EXERCISE: Reproduce word for word the passage of the bankruptcy court opinion that opens with the words "UNITED STATES BANKRUPTCY" and closes with "MOTORS, LLC Defendant.".

PAGE EXCERPT:
UNITED STATES BANKRUPTCY COURT FOR THE DISTRICT OF NEBRASKA
Jan 29, 2021
Case No. 20-40420-BSK (Bankr. D. Neb. Jan. 29, 2021)

Opinion

Case No. 20-40420-BSK Adv. No. 20-04018-BSK

01-29-2021

In the Matter of PEDRO PAULO GARCIA WILSON, Debtor, JAMES A. OVERCASH, Chapter 7 Trustee, Plaintiff, v. HIDALGO MOTORS, LLC Defendant.


Chapter 7

Order on Motions for Summary Judgment

This matter is before the court on cross-motions for summary judgment filed by plaintiff James Overcash, Chapter 7 trustee, and defendant Hidalgo Motor, LLC (Doc. #12; Doc. #19). James A. Overcash represents himself as the trustee, and Justin A. Roberts represents the defendant. The trustee seeks to avoid, as preferential, a lien against a motor vehicle perfected more than 30 days after the vehicle was delivered and within 90 days before debtor filed for Chapter 7 bankruptcy protection. Defendant asserts the lien cannot be avoided because it will not receive more than it would if the transfer had not been made and defendant was paid in a hypothetical Chapter 7 liquidation. For the reasons stated herein, the trustee's motion for summary judgment is granted, and defendant's motion is denied.

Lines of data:

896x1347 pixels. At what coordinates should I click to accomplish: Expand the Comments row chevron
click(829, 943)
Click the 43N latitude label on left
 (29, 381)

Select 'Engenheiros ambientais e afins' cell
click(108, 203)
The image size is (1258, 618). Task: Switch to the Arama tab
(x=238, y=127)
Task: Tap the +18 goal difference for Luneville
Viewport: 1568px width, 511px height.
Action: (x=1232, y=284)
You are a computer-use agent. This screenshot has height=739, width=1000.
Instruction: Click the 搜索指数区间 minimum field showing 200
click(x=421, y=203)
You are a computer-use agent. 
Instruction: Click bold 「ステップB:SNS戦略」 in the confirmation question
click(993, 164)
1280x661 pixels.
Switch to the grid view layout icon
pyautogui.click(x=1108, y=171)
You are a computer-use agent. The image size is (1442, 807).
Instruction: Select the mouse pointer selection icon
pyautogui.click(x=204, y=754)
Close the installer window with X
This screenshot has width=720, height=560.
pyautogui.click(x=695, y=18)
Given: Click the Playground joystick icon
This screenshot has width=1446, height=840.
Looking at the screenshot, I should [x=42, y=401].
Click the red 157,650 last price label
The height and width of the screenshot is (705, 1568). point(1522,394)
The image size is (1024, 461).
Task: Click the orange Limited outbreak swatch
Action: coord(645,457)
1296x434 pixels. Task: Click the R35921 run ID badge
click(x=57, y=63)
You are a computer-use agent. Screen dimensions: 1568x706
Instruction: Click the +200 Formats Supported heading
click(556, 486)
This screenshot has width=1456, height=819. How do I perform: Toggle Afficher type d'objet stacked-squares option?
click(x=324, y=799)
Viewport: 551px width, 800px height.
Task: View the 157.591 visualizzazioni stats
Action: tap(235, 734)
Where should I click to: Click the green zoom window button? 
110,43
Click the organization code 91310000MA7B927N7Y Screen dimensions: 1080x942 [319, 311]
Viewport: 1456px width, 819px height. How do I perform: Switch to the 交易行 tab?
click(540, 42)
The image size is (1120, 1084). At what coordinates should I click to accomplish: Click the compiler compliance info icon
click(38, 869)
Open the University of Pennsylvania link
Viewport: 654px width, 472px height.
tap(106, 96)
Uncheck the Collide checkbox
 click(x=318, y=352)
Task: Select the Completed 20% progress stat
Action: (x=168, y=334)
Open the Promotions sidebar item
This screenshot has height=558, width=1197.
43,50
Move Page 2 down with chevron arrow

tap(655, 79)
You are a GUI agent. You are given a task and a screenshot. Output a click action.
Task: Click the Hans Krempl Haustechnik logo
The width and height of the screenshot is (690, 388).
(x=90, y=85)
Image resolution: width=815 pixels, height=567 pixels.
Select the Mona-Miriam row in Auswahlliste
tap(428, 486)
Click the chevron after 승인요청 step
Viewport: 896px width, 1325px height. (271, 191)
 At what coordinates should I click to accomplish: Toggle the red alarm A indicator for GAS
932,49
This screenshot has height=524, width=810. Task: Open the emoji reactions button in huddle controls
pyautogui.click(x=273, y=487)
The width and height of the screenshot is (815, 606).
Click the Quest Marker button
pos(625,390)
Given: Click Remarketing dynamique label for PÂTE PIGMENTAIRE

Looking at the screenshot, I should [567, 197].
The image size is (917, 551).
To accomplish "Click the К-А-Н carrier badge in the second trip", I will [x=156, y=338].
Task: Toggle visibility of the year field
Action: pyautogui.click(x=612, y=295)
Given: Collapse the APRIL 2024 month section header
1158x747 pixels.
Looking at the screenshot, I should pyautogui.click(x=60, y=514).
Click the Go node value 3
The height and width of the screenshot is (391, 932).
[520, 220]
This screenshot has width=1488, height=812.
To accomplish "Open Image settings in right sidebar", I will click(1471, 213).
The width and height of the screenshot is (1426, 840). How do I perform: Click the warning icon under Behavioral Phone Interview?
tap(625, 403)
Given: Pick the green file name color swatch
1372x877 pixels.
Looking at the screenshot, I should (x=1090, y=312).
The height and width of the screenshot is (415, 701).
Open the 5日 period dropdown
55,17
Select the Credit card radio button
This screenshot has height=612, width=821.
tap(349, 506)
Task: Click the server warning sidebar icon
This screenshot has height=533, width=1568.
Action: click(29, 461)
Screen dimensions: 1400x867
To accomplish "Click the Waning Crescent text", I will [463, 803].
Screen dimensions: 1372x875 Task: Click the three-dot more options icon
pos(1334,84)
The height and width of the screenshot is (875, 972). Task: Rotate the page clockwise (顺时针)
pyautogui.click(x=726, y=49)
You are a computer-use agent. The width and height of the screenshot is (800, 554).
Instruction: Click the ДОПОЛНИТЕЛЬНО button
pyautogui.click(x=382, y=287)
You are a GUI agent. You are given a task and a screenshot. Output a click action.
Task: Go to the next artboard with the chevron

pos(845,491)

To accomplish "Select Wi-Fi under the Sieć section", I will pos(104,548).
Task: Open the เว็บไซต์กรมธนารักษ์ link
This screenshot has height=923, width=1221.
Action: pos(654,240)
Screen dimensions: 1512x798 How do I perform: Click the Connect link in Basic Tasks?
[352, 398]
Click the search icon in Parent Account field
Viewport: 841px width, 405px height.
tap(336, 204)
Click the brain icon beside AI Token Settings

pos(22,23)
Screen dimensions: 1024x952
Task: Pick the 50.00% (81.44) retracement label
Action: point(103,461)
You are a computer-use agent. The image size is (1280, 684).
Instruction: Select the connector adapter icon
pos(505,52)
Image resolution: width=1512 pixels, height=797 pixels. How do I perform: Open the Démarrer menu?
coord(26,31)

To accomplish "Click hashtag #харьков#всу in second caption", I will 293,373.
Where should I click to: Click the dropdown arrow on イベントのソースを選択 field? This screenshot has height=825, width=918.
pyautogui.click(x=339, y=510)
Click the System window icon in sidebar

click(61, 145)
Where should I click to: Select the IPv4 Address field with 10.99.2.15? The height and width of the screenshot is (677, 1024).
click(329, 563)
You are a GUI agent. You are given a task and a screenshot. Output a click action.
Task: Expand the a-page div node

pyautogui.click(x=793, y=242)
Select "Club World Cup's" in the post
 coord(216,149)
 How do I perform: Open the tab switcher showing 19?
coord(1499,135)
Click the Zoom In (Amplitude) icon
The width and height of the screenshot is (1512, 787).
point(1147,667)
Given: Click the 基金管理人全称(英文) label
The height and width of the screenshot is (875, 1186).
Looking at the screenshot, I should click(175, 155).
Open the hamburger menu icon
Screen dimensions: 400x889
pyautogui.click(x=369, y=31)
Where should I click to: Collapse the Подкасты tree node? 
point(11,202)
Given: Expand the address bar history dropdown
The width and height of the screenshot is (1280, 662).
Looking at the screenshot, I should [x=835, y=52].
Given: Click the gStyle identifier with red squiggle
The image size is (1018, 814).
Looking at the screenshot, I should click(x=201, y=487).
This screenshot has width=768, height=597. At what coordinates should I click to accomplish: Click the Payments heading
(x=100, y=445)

SOLUTION FOR THIS PROBLEM:
UNITED STATES BANKRUPTCY COURT FOR THE DISTRICT OF NEBRASKA
Jan 29, 2021
Case No. 20-40420-BSK (Bankr. D. Neb. Jan. 29, 2021)

Opinion

Case No. 20-40420-BSK Adv. No. 20-04018-BSK

01-29-2021

In the Matter of PEDRO PAULO GARCIA WILSON, Debtor, JAMES A. OVERCASH, Chapter 7 Trustee, Plaintiff, v. HIDALGO MOTORS, LLC Defendant.